The GENMOD Procedure

STRATA Statement

  • STRATA variable <(option)> …<variable <(option)>> </ options>;

The STRATA statement names the variables that define strata or matched sets to use in stratified exact logistic regression of binary response data, or a stratified exact Poisson regression of count data. An EXACT statement must also be specified.

Observations that have the same variable values are in the same matched set. For a stratified logistic model, you can analyze 1:1, 1:n, m:n, and general $m_ i$:$n_ i$ matched sets where the number of cases and controls varies across strata. For a stratified Poisson model, you can have any number of observations in each stratum. At least one variable must be specified to invoke the stratified analysis, and the usual unconditional asymptotic analysis is not performed. The stratified logistic model has the form

\[ \mbox{logit}(\pi _{hi})= \alpha _{h} + \mb{x}_{hi}’\bbeta \]

where $\pi _{hi}$ is the event probability for the ith observation in stratum h with covariates $\mb{x}_{hi}$ and where the stratum-specific intercepts $\alpha _{h}$ are the nuisance parameters that are to be conditioned out.

STRATA variables can also be specified in the MODEL statement as classification or continuous covariates; however, the effects are nondegenerate only when crossed with a nonstratification variable. Specifying several STRATA statements is the same as specifying one STRATA statement that contains all the strata variables. The STRATA variables can be either character or numeric, and the formatted values of the STRATA variables determine the levels. Thus, you can also use formats to group values into levels; see the discussion of the FORMAT procedure in the Base SAS Procedures Guide.

The "Strata Summary" table is displayed by default. For an exact logistic regression, it displays the number of strata that have a specific number of events and non-events. For example, if you are analyzing a 1:5 matched study, this table enables you to verify that every stratum in the analysis has exactly one event and five non-events. Strata that contain only events or only non-events are reported in this table, but such strata are uninformative and are not used in the analysis. For an exact Poisson regression, the "Strata Summary" table displays the number of strata that contain a specific number of observations, which enables you to check whether every stratum in the analysis has the same number of observations.

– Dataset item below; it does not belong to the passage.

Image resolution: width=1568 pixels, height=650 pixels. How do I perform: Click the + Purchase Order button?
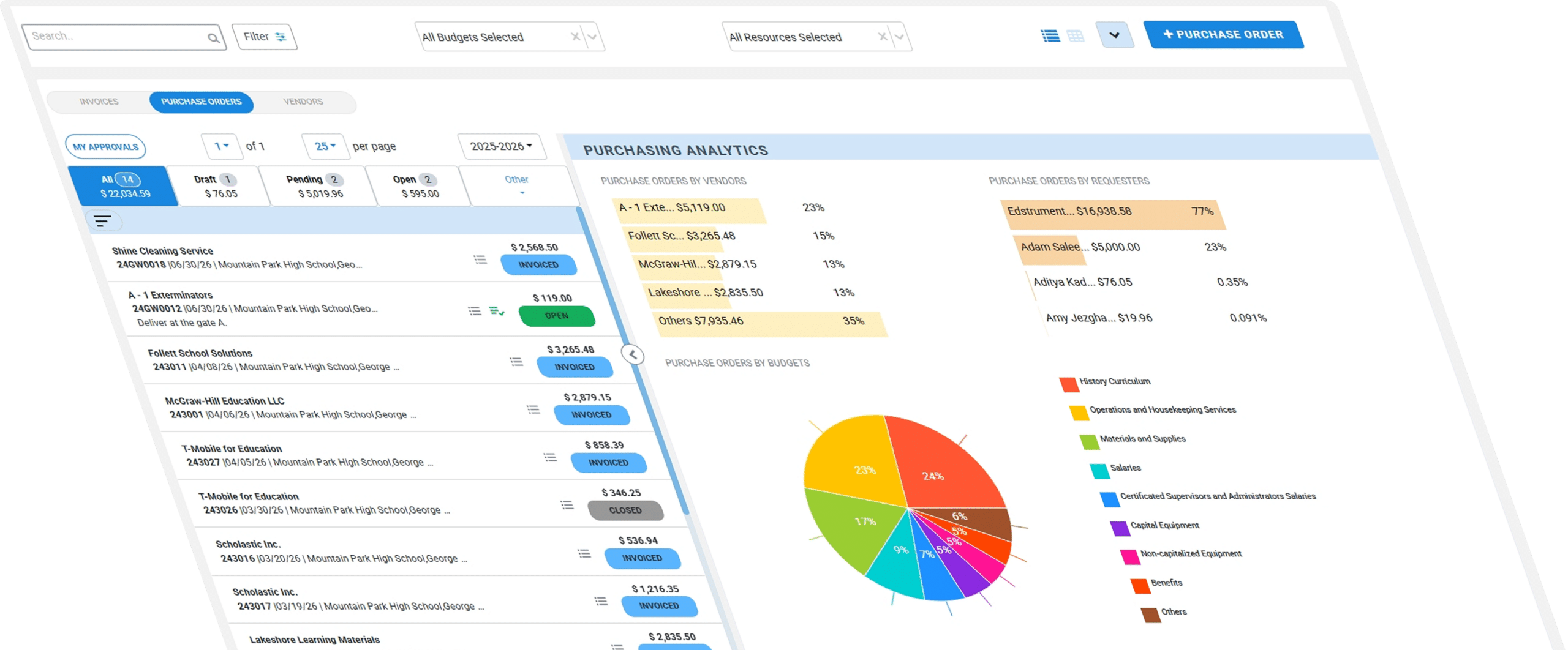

The ASSESSMENT, BAYES, CONTRAST, EFFECTPLOT, ESTIMATE, LSMEANS, LSMESTIMATE, OUTPUT, REPEATED, SLICE, and STORE statements are not available with a STRATA statement. Exact analyses are not performed when you specify a WEIGHT statement, or a model other than LINK=LOGIT with DIST=BIN or LINK=LOG with DIST=POISSON. An OFFSET= variable is not available with exact logistic regression.

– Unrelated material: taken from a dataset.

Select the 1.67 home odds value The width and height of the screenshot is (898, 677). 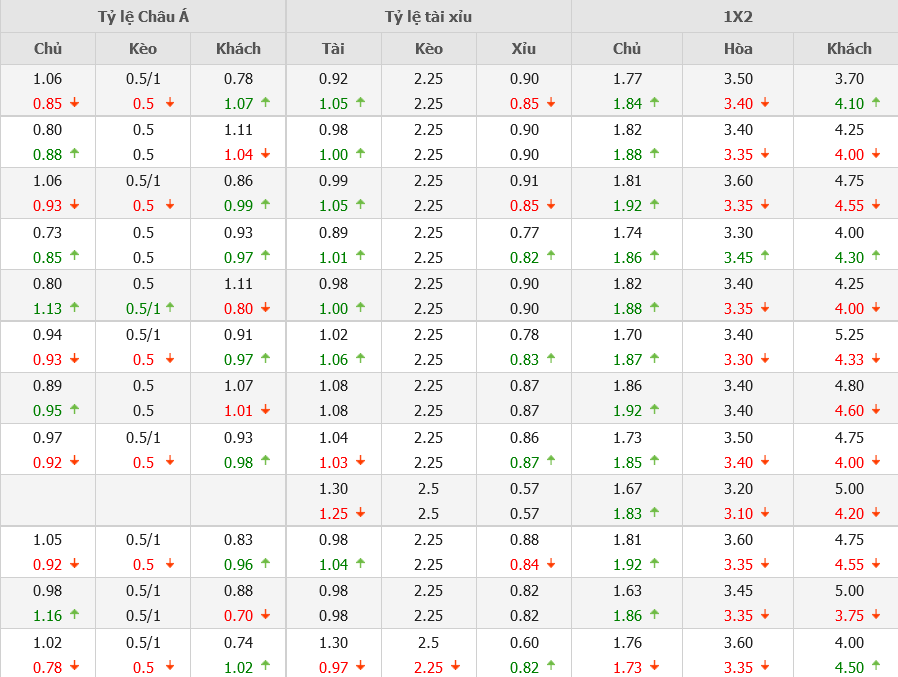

The following option can be specified for a stratification variable by enclosing the option in parentheses after the variable name, or it can be specified globally for all STRATA variables after a slash (/).

MISSING

treats missing values ('.', ._, .A, …, .Z for numeric variables and blanks for character variables) as valid STRATA variable values.

The following strata options are also available after the slash:

CHECKDEPENDENCY | CHECK=keyword

specifies which variables are to be tested for dependency before the analysis is performed. The available keywords are as follows:

NONE

performs no dependence checking. Typically, a message about a singular information matrix is displayed if you have dependent variables. Dependent variables can be identified after the analysis by noting any missing parameter estimates.

COVARIATES

checks dependence between covariates and an added intercept. Dependent covariates are removed from the analysis. However, covariates that are linear functions of the strata variable might not be removed, which results in a singular information matrix message being displayed in the SAS log. This is the default.

ALL

checks dependence between all the strata and covariates. This option can adversely affect performance if you have a large number of strata.

NOSUMMARY

suppresses the display of the "Strata Summary" table.

INFO

displays the "Strata Information" table, which includes the stratum number, levels of the STRATA variables that define the stratum, and the total frequency for each stratum. Since the number of strata can be very large, this table is displayed only by request.